— DATA PROVIDED —
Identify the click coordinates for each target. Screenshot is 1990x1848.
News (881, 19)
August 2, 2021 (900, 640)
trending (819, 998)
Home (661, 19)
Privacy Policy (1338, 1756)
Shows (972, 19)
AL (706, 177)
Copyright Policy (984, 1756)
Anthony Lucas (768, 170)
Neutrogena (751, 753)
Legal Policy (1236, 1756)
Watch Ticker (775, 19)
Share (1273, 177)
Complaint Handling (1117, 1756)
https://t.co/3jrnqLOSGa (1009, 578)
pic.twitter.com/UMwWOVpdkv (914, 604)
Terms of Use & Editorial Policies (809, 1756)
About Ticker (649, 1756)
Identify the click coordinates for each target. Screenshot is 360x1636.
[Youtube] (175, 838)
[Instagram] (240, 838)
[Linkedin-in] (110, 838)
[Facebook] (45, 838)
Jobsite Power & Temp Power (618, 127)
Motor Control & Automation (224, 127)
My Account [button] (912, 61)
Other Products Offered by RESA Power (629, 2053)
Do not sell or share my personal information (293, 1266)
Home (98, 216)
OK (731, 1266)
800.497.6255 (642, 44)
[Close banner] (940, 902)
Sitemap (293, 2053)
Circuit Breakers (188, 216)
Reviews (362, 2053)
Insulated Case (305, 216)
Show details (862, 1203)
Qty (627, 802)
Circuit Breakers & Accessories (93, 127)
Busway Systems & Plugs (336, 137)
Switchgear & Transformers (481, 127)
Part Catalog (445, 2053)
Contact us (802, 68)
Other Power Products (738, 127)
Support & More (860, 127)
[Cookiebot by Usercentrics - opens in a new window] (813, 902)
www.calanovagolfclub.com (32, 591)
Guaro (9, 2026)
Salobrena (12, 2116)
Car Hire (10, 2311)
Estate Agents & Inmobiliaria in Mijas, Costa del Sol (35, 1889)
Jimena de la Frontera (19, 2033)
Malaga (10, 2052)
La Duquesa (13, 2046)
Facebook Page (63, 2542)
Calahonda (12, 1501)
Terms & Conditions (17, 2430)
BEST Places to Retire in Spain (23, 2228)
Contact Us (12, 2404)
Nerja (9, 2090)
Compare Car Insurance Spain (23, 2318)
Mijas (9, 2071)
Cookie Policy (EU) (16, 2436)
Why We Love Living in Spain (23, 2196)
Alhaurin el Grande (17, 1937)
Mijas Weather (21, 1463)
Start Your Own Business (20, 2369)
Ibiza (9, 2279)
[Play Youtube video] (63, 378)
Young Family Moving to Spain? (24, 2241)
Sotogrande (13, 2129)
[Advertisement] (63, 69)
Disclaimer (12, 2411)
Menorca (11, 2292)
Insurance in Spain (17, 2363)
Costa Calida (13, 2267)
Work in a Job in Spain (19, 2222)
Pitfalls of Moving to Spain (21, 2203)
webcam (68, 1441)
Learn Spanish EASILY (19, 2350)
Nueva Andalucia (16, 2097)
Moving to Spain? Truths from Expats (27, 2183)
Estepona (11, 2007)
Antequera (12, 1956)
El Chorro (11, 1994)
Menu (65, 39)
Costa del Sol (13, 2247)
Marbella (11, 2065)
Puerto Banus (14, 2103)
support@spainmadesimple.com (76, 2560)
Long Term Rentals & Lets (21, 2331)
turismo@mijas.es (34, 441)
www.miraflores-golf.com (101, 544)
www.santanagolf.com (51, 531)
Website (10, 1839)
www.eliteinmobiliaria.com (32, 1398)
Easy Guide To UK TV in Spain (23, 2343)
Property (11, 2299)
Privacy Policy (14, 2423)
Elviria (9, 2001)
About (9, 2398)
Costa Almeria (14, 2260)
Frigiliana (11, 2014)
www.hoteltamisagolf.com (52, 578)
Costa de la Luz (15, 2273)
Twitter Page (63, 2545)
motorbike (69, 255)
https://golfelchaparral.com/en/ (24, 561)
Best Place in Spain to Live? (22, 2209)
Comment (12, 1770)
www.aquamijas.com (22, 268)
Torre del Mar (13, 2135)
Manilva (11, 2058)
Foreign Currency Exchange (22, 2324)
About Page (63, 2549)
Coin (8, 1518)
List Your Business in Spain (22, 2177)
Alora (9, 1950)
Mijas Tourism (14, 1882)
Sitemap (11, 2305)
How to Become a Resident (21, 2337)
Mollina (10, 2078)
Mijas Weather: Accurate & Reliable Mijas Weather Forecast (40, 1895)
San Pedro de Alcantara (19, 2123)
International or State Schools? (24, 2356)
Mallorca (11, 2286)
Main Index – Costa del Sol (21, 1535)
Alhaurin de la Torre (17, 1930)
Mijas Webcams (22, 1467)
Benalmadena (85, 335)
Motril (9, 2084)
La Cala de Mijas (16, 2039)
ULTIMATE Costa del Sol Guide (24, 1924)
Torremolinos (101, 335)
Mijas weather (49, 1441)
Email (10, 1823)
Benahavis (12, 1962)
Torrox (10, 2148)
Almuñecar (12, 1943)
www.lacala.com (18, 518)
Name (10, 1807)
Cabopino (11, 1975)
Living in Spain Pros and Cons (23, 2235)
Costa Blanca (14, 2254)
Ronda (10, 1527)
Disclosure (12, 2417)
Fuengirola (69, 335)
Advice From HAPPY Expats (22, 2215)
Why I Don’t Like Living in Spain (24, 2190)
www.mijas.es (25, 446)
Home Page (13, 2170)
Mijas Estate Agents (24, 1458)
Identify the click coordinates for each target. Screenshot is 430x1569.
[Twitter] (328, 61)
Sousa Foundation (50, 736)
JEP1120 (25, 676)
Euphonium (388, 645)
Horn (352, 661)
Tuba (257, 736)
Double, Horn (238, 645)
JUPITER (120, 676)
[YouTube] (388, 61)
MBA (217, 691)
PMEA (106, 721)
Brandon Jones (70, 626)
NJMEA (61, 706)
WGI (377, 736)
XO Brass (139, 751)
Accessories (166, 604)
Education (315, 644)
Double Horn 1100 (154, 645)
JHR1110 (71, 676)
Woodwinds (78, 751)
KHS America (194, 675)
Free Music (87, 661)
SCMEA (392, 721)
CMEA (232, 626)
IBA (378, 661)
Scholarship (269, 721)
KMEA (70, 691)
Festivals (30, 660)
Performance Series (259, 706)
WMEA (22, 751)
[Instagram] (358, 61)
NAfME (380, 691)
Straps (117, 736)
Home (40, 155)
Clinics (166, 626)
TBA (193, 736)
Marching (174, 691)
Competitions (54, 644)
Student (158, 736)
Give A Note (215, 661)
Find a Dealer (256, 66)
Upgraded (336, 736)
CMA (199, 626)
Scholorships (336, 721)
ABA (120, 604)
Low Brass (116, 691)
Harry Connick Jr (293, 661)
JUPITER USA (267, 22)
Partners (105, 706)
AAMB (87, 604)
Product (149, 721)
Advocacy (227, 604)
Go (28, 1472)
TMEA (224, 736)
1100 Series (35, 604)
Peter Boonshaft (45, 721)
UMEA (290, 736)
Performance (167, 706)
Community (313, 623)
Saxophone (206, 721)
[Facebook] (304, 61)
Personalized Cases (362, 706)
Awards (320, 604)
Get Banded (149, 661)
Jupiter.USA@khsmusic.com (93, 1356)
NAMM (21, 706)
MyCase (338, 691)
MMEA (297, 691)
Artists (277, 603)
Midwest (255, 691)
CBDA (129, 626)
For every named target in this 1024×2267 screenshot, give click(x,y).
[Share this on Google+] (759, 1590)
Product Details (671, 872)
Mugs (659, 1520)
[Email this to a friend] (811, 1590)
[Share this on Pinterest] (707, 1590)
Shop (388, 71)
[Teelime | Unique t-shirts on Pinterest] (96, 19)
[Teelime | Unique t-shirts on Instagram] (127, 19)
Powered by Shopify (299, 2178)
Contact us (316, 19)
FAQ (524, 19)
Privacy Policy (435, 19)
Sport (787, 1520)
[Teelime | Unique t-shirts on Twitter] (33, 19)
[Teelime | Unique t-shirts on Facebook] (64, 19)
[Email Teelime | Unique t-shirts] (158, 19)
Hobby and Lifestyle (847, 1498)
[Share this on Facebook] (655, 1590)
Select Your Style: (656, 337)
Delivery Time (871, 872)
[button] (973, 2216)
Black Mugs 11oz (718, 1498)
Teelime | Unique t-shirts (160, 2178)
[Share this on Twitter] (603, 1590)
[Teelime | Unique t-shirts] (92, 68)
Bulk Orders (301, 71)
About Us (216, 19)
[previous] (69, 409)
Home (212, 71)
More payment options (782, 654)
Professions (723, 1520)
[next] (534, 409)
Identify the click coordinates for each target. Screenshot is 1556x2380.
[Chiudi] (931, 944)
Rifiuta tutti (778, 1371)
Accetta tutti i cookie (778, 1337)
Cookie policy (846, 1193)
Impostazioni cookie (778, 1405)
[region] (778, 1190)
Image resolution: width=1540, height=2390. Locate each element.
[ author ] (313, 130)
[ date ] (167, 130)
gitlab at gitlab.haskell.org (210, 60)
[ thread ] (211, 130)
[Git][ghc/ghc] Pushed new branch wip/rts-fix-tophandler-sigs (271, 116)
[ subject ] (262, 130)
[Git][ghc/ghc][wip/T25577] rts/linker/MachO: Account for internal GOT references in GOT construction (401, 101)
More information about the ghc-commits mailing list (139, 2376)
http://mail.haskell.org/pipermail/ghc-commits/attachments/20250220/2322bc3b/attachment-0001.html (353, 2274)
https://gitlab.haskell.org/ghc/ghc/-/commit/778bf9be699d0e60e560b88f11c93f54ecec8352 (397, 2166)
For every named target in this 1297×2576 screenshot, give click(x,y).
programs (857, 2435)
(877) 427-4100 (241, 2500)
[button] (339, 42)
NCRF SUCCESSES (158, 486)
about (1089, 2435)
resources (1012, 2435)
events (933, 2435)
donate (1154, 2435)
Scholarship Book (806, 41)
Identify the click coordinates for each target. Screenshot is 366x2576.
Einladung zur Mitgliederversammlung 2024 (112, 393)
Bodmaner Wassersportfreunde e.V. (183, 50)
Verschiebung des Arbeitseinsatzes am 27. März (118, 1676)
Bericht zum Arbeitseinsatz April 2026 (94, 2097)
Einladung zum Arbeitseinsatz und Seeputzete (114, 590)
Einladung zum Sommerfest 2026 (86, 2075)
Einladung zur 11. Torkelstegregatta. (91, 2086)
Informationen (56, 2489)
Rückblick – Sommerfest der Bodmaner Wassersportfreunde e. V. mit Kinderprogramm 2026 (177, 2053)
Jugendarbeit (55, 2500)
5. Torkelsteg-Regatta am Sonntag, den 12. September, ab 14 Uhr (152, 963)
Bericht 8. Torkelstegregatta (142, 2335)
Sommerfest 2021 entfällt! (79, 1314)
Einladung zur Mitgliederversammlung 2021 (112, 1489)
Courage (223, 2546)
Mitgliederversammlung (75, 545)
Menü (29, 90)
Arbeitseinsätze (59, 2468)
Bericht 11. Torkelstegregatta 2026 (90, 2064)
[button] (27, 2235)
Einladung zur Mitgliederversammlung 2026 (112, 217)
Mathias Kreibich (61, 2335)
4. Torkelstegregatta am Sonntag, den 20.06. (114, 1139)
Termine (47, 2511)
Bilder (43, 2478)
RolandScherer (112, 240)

— DIRECTIONS —
Look above for the line containing "[Facebook] (304, 61)" and the line containing "Hobby and Lifestyle (847, 1498)". Transcribe both, with the lines between them, exactly.

— TASK OUTPUT —
[Facebook] (304, 61)
Personalized Cases (362, 706)
Awards (320, 604)
Get Banded (149, 661)
Jupiter.USA@khsmusic.com (93, 1356)
NAMM (21, 706)
MyCase (338, 691)
MMEA (297, 691)
Artists (277, 603)
Midwest (255, 691)
CBDA (129, 626)
For every named target in this 1024×2267 screenshot, give click(x,y).
[Share this on Google+] (759, 1590)
Product Details (671, 872)
Mugs (659, 1520)
[Email this to a friend] (811, 1590)
[Share this on Pinterest] (707, 1590)
Shop (388, 71)
[Teelime | Unique t-shirts on Pinterest] (96, 19)
[Teelime | Unique t-shirts on Instagram] (127, 19)
Powered by Shopify (299, 2178)
Contact us (316, 19)
FAQ (524, 19)
Privacy Policy (435, 19)
Sport (787, 1520)
[Teelime | Unique t-shirts on Twitter] (33, 19)
[Teelime | Unique t-shirts on Facebook] (64, 19)
[Email Teelime | Unique t-shirts] (158, 19)
Hobby and Lifestyle (847, 1498)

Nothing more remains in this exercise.